Jaew: This simple Thai chili-lime sauce adds zing to any dish

Thai cuisine features a range of nam chim, or dipping sauces, for grilled meats such as moo ping, with jaew among the most common. It comes from the Isan region in northeast Thailand, and it’s loaded with powerful yet balanced flavor. Though variations abound, there are a few constants. It’s always made with dried red chilies, which are toasted, then pounded to flakes. Toasted rice powder, which both floral-­­sweet flavor, also is standard, as are fish sauce, lime juice and palm sugar. Herbs and aromatics can include cilantro, scallions, garlic or shallots, creating a kaleidoscope of textures and flavors. In addition to grilled meats and seafood, we love it on salads, cold noodle dishes, and steamed white fish.

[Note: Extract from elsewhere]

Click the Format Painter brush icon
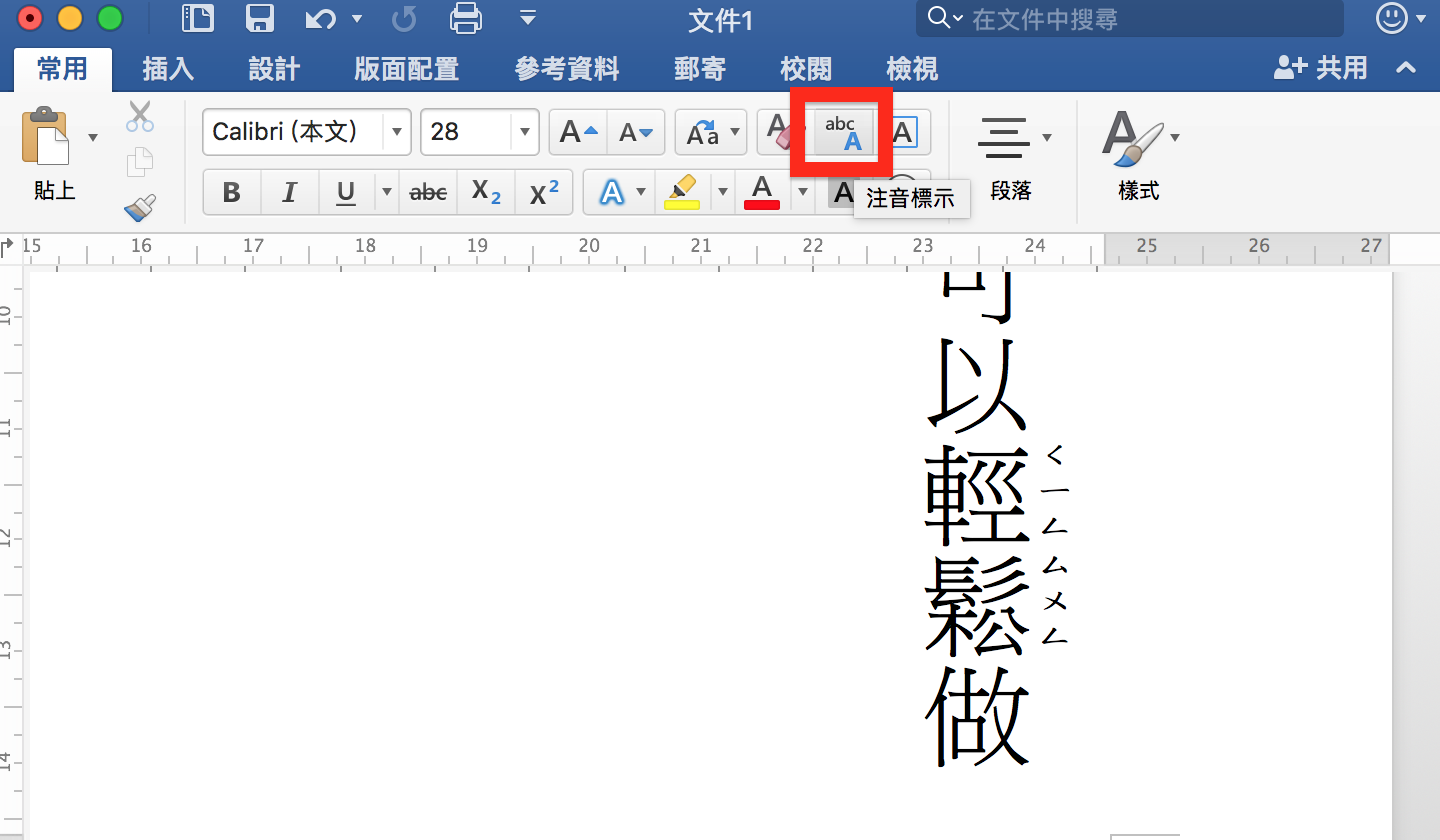The width and height of the screenshot is (1440, 840). tap(140, 207)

Across Bangkok, sidewalk hawkers offer sizzling pork skewers bathed in the smoky-sweet aroma of smoldering mangrove wood coals. An order may get you five skewers, a brick of sticky rice, and at least one chili dipping sauce (probably jaew), all loaded unceremoniously into a plastic bag, and all for a couple of bucks.

Called moo ping, these richly marinated skewers are basted with coconut milk as they cook, which softens the crisply charred edges of the meat and drenches it in creamy sweetness. Common throughout Thailand, they’re one of the country’s classic street foods, similar to the satays of Indonesia, Malaysia and Singapore.

Moo ping traditionally is made with cheap, fatty cuts of pork that are sliced thin and steeped for several hours in a marinade made by pounding garlic, salt, white pepper and coriander (cilantro) root to a paste, then combining it with palm sugar, soy sauce, fish sauce and vegetable oil.

We loved the sweet-savory flavors of the skewers, as well as how the coconut milk baste both flavored the pork and kept it moist. At Milk Street, getting the flavors right was just a matter of a few substitutions to keep the ingredient list accessible to American home cooks. Adapting the technique proved to be more of a challenge.

For the meat, we wanted to use boneless country-style spare ribs, which were easy to slice appropriately thin. But the pork cooked up tough and dry because it wasn’t fatty enough. We loved the flavor of widely available—and fattier—pork shoulder, but it was a challenge to slice. Luckily, the solution was simple. Freezing the meat for a bit made it easy to slice perfectly thin, essential for cooking quickly, getting the proper charred edges and creating folds of meat on the skewers to trap the flavorful marinade.

For the marinade, we stuck mostly to tradition but opted for more widely available brown sugar and swapped the coriander root for cilantro stems, which gave us a similar flavor. After spending at least two hours covered in the refrigerator, the meat was threaded onto skewers. We took great care to fold the pieces, squishing them close together to create pockets for the marinade to stick to.

A fire of mangrove wood obviously was out, but we found that cooking over direct heat on a gas or charcoal grill worked fine. We let the skewers char slightly before we flipped them, brushed them with coconut milk, then flipped them again to finish cooking on each side.

The bright freshness of a simple cilantro chili sauce—our rendition of jaew—balanced the sweet saltiness of the rich meat, while the coconut milk added complexity without overwhelming the other flavors. Our moo ping could have come straight from a Bangkok street vendor.